GRE Examination

Test Sections of GRE Explained

The GRE is a standardized test that is taken every year by graduate school applicants the world over. It provides a common measure for testing specific skills of candidates who come from different academic backgrounds. It is conducted in two formats - the Paper-based Test and the Computer-based Test. Both formats of the test have similar questions though they vary slightly in their format. The three main areas of knowledge that are tested are Verbal Reasoning, Quantitative Analysis and Analytical Writing.

Format of the Computer-Based Test

The Computer-based Test lasts for 3 hours 45 minutes. It has six sections in all.
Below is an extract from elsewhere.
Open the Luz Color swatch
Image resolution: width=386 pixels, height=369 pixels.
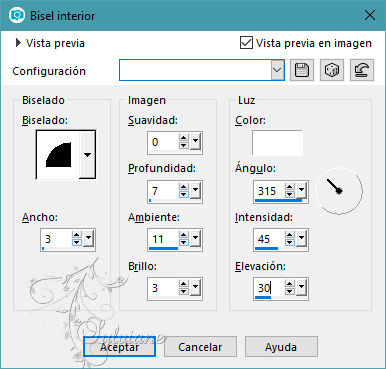pyautogui.click(x=277, y=143)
The first section is the Analytical Writing section which is divided into two parts - the Issue task and the Argument task - both to be completed within 30 minutes each. There are two sections of Verbal Reasoning having 20 questions per section. Each Verbal Reasoning section of the examination is to be completed within 30 minutes. Quantitative Analysis also has two sections which are allotted a completion time of 35 minutes per section, again having 20 questions per section. There is an additional section which is not scored. ETS tests new question types in this section to be used in future tests. The additional section comprises of any of the three sections mentioned above - Analytical Writing, Verbal Reasoning and Quantitative Analysis. It is advised to attempt the additional section equally well as you would not know which questions belong to the additional section. It may also include a research section which always appears at the end of the test and it is mentioned that it will be used for the purpose of research.





Format of the Paper-Based Test

The questions that are asked in the Paper-based version of the exams are only 'paper equivalents' of the questions asked in the Computer-based Test. The Paper-based Test lasts 3 hours and 30 minutes. First is the Analytical Writing section which is exactly the same as its Computer-based version. The two Verbal Reasoning sections are slightly different from those of the Computer-based Test as they have 25 questions per section to be completed in 35 minutes each. Similarly, the two Quantitative Analysis sections also have 25 questions each to be completed in the 40 minutes allotted to each section. There is no additional section in the Paper-based Test.

Analytical Writing

This section has two tasks relating to an issue and an argument. The issue task as well as the argument task is to be completed in 30 minutes each. The question in the issue task will contain a statement/policy/claim/opinion/recommendation in response to which you have to express your opinion. You are to support the position you take with examples, reasons and ample evidence. The argument task will contain an argument and advice/recommendation/prediction/explanation related to it. You will be asked to support this argument with the help of reasons and evidence. You can find more information about this section by visiting http://www.ets.org/gre/revised_general/about/content/analytical_writing.

Verbal Reasoning

The questions that are asked in the Verbal Reasoning sections of the tests are broadly divided into three categories - Reading Comprehension, Sentence Equivalence and Text Completion. In Reading Comprehension you will be asked to answer questions related to a given passage which test your understanding of the meaning of the passage and its main points, your ability to infer implicit information and to summarize the passage and give it a conclusion. Text Completion questions contain sentences/paragraphs with blanks to be filled by you by selecting one or more of the words which are given as choices. Sentence Equivalence questions run on similar patterns. For more information, visit http://www.ets.org/gre/revised_general/prepare/verbal_reasoning/

Quantitative Analysis

These are multiple choice questions that pertain to application of basic concepts of Arithmetic, Geometry, Algebra and data analysis. You would have studied these concepts at high school level. Questions relating to Trigonometry, Calculus and other higher-level mathematical concepts are not asked.